Creating a Super-famous Mennonite Costumes : fancy dress for women

 

Creating a Super-famous Mennonite Costumes : fancy dress for women
Creating a Super-famous Mennonite Costumes : fancy dress for women

When Women Speak, Sarah Polley is by no means a “fashion film,” a film about women’s reactions to a series of rapes within a Mennonite community. While the dresses are far from mainstream, the long, dark floral dresses worn by actors like Claire Foy, Jessie Buckley and Frances McDormand – who were nominated for Best Performance by an Actor in a Motion Picture at this weekend’s Screen Actors Guild Awards – shine to match the fashion.

Traditional Mennonite communities often live outside of the mainstream community. Kuita Alfred, the film’s costume designer, believes we’re drawn to these communities because of “a false nostalgia.” He adds, “There’s definitely a verdict. It’s, ‘Oh, we can do whatever we want. Aren’t we modern? Aren’t we intellectual?’ I certainly don’t back down from that judgment. I think the bright side of nostalgia can be a nostalgia for a simpler time.”

.Both women noticed this connection when they first started working on the film and how the aesthetic momentarily becomes fashionable thanks to a gentle vision of pastoral life through vintage Laura Ashley dresses and “tablescaping” blossomed into epidemics.

“When we started, Sarah and I communicated via email and I sent her pictures from Vogue and Elle: ‘Did we start this?’

Alfred points out that this isn’t the first time vintage floral and floral designs have been in vogue. “When I was a kid in the mid-1970s, Holy Hobby, the Little House on the Prairie thing, was huge,” he says. She recalls wearing a floral sundress with her mother on vacation in the mid-’70s. “We were waiting for a coach and one said, ‘I don’t know, maybe they’re Mennonite or something?’ Because we wore our matching calico dresses.”

Alfred says the costumes in the film are “100% accurate”. We do not need to buy a theatrical license for this film. But it was out of respect … [during the research] I was taken into a non-Mennonite world that was inaccessible to me.”

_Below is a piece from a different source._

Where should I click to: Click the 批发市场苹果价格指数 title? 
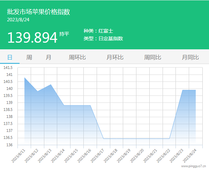38,12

Alfred hails from Manitoba, Canada, a long-standing Mennonite community. “Growing up, my neighbors, my friends, my classmates, my classmates, my babysitters were all Mennonite,” she says. “I had a very rudimentary knowledge of culture.” Mennonites are now in his church.

Creating a Super-famous Mennonite Costumes : fancy dress for women

Creating a Super-famous Mennonite Costumes : fancy dress for women

Through family connections, Alfred found two mentors who reliably helped him create the costumes. They helped her purchase fabrics from shops used by Mennonite women and made sure their designs followed the culture’s traditions. She bought original clothing from thrift stores to wear extras and copy patterns.

Mennonite women use the concept of “empty clothing,” Alfred says, suggesting that one’s clothing expresses a profession of faith. That’s why dresses don’t have pockets. “I’ve been told there’s no place for lazy hands,” he says.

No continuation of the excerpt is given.